WHAT THE TASK ASKS
Reproduce the material without changes, starting at the line containing "Image resolution: width=1408" and ending at the line containing "[1101, 645]", with both of those lines included. Leave any pictures out of your copy.

DATA FOR PROCESSING
※ ※ ※

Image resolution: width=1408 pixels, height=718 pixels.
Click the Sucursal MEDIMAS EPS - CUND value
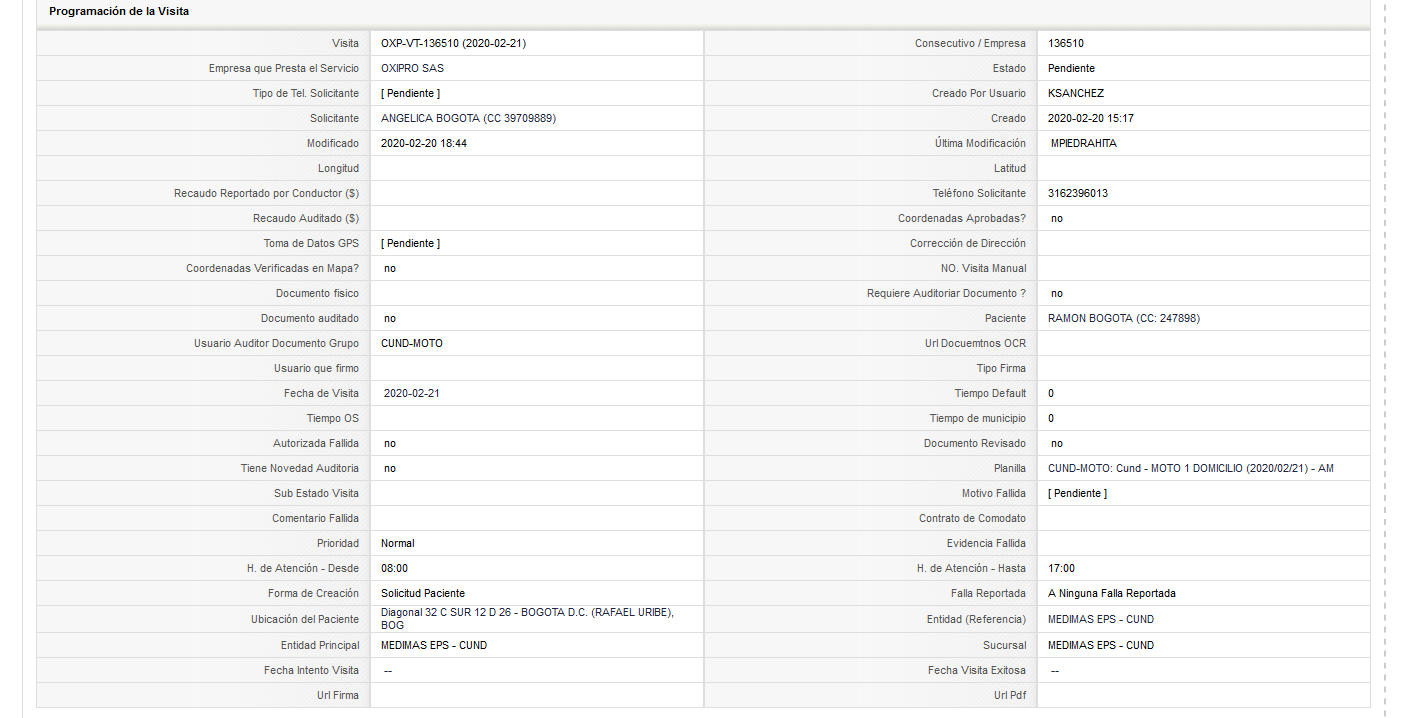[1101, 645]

※ ※ ※

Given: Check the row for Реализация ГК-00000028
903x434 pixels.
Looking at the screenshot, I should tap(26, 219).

※ ※ ※

SOLUTION FOR THIS TASK
Image resolution: width=1408 pixels, height=718 pixels.
Click the Sucursal MEDIMAS EPS - CUND value
[1101, 645]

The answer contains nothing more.